I agree Cas - it's OK to be here but not all the time. The day has to be filled with other things or you never can get your life back on track.
Well today, my life saw some MAJOR baby steps!! I'm pretty happy with my DB'ing today and H appeared to see it too, when he visited earlier - and stayed longer than he has since he left home.
I can't say any one thing that happened to make me feel so positive but overall, I am happier! In a nutshell:
1) H cleaned and maintained the pool and spa 2) Sat with me on our outdoor furniture and shared tea and biccies 3) H started some R talk, even though it was only to affirm that he does not love me and there is no going back 4) He fed and played with the cats 5) Told me that I had done a good job looking after the lawns and gardens 6) Sat and discussed finances without too much arguing - agreed that he should be paying a little more and he would look in to it 7) Didn't get too mad but was firm and didn't hide his annoyance that his Wii was not here, which was one of the things which he wanted to collect today 9) Agreed to come back and help me with the front garden beds - including taking me to get some sheep manure! 10) Agreed to work on our communication in the future - says that we still have a long way to go and it would be easier if we could communicate better without having to involve a mediator 11) Cracked a joke when I almost fell in the pool and ask what he would do if I had ... he replied "would wait for you to float to the shallow end first [before doing anything]"! 12) H acknowledged that it will be four years this Tuesday that we emigrated - I hadn't even noticed that.

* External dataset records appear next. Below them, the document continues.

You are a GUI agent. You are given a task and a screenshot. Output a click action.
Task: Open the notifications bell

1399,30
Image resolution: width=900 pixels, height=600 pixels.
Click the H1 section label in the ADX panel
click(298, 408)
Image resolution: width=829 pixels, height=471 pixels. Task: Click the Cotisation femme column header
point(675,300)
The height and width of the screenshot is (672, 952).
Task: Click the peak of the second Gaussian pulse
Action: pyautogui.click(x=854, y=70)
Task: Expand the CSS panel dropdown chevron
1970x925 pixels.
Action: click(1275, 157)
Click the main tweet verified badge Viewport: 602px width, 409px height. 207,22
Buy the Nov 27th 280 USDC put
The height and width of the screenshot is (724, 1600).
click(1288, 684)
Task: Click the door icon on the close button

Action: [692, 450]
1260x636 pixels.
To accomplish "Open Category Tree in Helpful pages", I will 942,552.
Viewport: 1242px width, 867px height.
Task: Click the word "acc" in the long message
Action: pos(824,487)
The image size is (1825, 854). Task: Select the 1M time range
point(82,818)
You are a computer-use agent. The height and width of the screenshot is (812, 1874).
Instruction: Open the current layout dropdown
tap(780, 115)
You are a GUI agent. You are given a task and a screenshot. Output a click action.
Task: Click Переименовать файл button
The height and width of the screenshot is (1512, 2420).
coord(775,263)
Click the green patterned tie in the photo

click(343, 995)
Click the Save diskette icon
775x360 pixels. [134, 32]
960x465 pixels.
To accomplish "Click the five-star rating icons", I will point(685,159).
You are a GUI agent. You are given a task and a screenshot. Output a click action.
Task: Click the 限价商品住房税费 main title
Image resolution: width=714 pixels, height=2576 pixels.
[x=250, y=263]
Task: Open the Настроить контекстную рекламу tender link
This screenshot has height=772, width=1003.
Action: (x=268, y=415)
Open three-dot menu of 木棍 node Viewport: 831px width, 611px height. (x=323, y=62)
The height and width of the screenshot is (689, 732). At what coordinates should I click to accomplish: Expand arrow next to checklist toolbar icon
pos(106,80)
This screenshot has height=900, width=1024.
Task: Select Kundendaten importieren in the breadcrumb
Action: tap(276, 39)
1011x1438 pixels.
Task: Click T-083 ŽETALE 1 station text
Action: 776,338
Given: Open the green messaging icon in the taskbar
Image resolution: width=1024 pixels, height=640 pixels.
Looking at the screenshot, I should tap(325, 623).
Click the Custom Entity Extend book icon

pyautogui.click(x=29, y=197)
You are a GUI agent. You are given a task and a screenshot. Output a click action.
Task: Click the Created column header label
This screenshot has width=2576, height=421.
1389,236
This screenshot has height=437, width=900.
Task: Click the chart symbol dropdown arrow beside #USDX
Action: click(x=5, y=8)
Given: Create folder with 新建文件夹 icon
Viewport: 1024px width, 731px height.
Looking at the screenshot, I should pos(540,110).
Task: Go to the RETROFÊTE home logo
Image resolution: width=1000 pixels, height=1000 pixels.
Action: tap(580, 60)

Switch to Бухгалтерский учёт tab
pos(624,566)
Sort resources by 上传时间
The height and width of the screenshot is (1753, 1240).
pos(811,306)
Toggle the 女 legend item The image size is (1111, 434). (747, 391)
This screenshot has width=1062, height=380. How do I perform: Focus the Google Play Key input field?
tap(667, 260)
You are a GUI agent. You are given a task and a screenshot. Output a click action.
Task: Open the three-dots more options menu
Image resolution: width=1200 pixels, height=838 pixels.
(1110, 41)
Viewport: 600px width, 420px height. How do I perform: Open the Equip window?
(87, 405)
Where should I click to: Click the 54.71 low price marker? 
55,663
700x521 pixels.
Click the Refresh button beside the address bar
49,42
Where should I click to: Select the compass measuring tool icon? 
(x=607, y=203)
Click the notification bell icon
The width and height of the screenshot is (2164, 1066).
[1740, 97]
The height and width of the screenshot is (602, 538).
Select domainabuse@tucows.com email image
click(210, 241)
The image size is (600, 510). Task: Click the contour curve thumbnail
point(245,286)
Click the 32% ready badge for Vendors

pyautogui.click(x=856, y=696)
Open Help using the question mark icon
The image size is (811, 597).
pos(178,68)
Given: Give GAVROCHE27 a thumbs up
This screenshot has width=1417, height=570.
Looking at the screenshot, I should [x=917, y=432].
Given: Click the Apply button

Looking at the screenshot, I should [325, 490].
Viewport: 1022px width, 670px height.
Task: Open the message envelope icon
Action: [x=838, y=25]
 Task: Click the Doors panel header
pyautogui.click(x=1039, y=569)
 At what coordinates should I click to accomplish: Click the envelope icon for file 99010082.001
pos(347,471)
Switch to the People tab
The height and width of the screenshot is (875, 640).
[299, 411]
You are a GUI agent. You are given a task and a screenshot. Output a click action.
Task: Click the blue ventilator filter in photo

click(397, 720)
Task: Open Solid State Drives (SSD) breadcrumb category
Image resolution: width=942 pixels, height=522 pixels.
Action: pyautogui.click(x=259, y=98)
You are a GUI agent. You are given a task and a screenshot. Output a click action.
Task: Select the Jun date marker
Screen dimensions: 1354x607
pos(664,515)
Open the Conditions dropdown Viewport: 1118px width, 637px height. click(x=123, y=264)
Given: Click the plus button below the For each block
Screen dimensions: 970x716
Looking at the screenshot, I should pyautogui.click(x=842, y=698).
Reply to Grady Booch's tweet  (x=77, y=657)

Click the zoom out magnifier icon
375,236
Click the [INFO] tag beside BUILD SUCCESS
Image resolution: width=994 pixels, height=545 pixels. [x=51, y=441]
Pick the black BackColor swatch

So, overall, not too bad. I remained calm, took several 'take a deep breath' breaks to the bathroom and didn't once raise my voice! I DB'ed where and when I could ... as much as I was able. When I felt that things were slipping a bit, I even managed to bring them around ... H appeared more relaxed and talked more about things that were currently concerning him ... he is stressed about work but mostly about our situation, even though he repeated that he does not love me and there is no going back.
That bit hurt but there were so many positives in today that have just not been there previously. I will probably come crashing down now but I can honestly say that my 5 hours with H today were the best I have had in as many months!!!!
WAH 43; W 47 M 16; T 17 Cats 15 & 6 Bomb 27/05/09 ow 28/06/09
"It is only on the darkest night that we see the stars"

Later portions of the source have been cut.